The clinical characteristics of the patients are presented as absolute numbers and percentages. Hierarchical clustering and principal component analysis (PCA) were employed to visualize relationships between samples based on gene expression data. For both analyses, variance-stabilizing transformation (rlog) was applied to the raw counts to reduce heteroscedasticity and ensure equal contribution of all genes to the sample distances, particularly suited for datasets with small sample sizes. The PCA plot displays the two principal components that explain the highest proportion of variance between the samples.

FASTQ file quality was assessed using FastQC (version 0.11.5-cegat). All plots were generated in R (version 3.6.1) using the ggplot2 and dendextend packages.

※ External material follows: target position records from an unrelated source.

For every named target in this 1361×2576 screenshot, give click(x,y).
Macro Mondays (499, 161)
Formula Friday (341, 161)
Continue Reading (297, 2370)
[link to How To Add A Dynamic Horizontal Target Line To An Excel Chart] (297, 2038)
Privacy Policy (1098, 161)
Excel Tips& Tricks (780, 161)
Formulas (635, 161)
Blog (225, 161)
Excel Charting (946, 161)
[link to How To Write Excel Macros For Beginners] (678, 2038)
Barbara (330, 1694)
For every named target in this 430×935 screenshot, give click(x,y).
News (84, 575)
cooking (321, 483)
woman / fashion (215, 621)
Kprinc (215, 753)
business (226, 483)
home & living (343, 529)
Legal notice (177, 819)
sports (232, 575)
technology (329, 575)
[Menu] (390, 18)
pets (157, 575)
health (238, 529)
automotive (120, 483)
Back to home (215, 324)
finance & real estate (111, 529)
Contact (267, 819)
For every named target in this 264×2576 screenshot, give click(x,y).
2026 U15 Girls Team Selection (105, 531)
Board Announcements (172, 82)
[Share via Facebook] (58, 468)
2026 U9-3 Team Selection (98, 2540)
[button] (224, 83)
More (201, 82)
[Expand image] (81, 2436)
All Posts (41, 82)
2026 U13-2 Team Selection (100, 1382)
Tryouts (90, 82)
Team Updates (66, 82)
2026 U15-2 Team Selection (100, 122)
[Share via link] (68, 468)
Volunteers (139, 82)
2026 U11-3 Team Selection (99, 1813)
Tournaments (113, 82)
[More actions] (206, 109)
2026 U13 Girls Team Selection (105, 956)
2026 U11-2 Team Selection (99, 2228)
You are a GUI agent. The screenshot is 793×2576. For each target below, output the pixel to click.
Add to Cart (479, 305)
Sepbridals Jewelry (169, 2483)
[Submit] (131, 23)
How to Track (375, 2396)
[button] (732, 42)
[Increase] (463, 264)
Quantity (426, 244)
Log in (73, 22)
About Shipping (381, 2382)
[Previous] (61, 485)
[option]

Statistical analyses were conducted using appropriate methods based on variable type and distribution. Fisher’s exact test was used to assess potential associations between vitamin D deficiency status (<20 vs. ≥20 ng/ml or <30 vs. ≥30 ng/ml, depending on the cutoff applied) and several binary categorical clinical variables, including sex (male vs. female), age group (<60 vs. ≥60 years), disease onset (childhood vs. adulthood), comorbidities (presence vs. absence of asthma and rhino-conjunctivitis), and sensitization status (positive vs. negative skin prick test, and total IgE <100 vs. ≥100 IU/ml). Comparisons between binary and continuous variables were performed using the Mann–Whitney U test. Relationships between continuous variables were evaluated using simple and multiple linear regression. Binomial logistic regression (both univariate and multivariate) was used to assess associations between continuous predictors and binary outcomes. Spearman’s rank correlation coefficient was used to explore co-expression relationships between selected genes, accounting for non-normal distributions. All statistical tests were two-tailed, and statistical significance was defined as p<0.05. Statistical analysis was performed using MedCalc Software (version 23.0.2, Broekstraat, 9030 Mariakerke, Belgium) or Graphpad Prism (version 9.0, GraphPad Software, Inc., San Diego, CA, USA).